健康診断・人間ドックの検査結果を確認されていますか?検査結果の腹部超音波(エコー)のところに、「膵嚢胞」「主膵管拡張」などと書かれていませんか?
“嚢胞”とは内部に液体が溜まっている袋状のもののことを言いますが、単に液体が溜まっているだけと思って放置するのは危険です。一番怖いのは膵臓癌があることです。でも、膵癌が無かったとしても、手術を必要としたり、定期的に検査をしていったほうがよい病気が隠れているかもしれません。
たとえば、膵管内乳頭粘液性腫瘍(IPMN: Intraductal Papillary Mucinous Neoplasm)という病気があります。
まずは膵臓について簡単にご説明しましょう。膵臓は胃の裏側にあり、消化や血糖のコントロールに関わる重要な臓器です。タラコみたいな形をしていて、中心に主膵管という太い管が走り、そこから枝分かれする分枝膵管があります。主膵管は十二指腸につながっています。この管の中を膵臓で分泌される膵液という消化液が十二指腸に向かって流れています。
分枝型IPMNのイメージ
IPMNは、膵液の通り道である膵管内に乳頭状に増殖する腫瘍で、粘液を産生することで嚢胞状となることが多く、膵管が太くなることもあります。良性から悪性まで様々な段階があり、経過中に悪性になることもあります。遺伝子異常の報告もありますが、原因ははっきりしていません。

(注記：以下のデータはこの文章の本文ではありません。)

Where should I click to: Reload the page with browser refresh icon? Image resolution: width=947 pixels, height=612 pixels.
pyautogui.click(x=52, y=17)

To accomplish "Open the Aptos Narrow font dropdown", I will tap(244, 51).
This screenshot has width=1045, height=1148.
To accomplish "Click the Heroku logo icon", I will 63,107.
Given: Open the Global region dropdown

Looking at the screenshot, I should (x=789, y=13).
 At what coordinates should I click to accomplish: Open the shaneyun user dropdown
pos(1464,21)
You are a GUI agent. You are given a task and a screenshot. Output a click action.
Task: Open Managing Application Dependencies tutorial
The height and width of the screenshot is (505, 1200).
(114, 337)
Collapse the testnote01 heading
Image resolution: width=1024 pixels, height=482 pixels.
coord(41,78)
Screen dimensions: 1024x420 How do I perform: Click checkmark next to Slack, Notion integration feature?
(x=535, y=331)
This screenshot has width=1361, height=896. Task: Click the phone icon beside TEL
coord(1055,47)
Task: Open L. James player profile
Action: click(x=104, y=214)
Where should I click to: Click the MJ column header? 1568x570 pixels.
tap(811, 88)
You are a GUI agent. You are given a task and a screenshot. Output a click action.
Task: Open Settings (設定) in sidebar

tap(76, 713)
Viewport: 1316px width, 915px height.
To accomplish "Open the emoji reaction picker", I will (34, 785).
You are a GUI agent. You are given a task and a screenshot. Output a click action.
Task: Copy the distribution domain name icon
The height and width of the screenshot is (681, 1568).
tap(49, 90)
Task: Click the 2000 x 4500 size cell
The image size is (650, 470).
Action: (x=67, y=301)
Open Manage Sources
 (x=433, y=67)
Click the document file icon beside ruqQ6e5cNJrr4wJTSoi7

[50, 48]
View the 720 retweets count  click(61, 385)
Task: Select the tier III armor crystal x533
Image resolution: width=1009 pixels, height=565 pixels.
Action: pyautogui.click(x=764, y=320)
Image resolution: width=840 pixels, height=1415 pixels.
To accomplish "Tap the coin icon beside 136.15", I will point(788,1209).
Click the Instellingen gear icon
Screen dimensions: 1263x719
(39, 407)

IPMNは出来る部位によって、「分枝型」「主膵管型」、両者の「混合型」に分かれます。
エコーで膵嚢胞と指摘された方の多くは、腫瘍が主に分枝膵管に存在し、粘液が溜まる「分枝型」です。治療を必要としないものが大半を占めますが、一部には癌化を疑って手術を検討すべきものもあります。
一方、頻度は低いのですが、主膵管に腫瘍が存在し、粘液が主に主膵管内にたまる「主膵管型」の方もいます。既に癌化していたり、癌になりやすかったりするため、手術をお勧めする場合が多いです。
健康診断・人間ドックで行うエコーは体に負担無くできる検査ですが、膵臓自体がエコーでは見にくく、精密検査には向いていません。膵嚢胞があることがわかったら、まずCTやMRIで膵管の形、病変の大きさや広がり、悪性所見の有無を評価します。
分枝型IPMNのMRI
さらなる精密検査が必要な場合は、超音波内視鏡検査(EUS)や内視鏡的逆行性胆管膵管造影法(ERCP)という内視鏡を用いた検査を行います。EUSは胃や十二指腸から超音波で膵臓を観察する検査で、IPMNの内部や膵管の状態を観察できます。悪性がより疑わしい場合には、入院してERCPを行います。
現在癌が無さそうと判断しても、膵癌や他の臓器に癌が合併しやすいといわれていますので、定期的な検査をお勧めしています。IPMNは症状が無く、偶然発見されることが多い病気ですが、検査で疑われたら一度消化器内科を受診されることをお勧めいたします。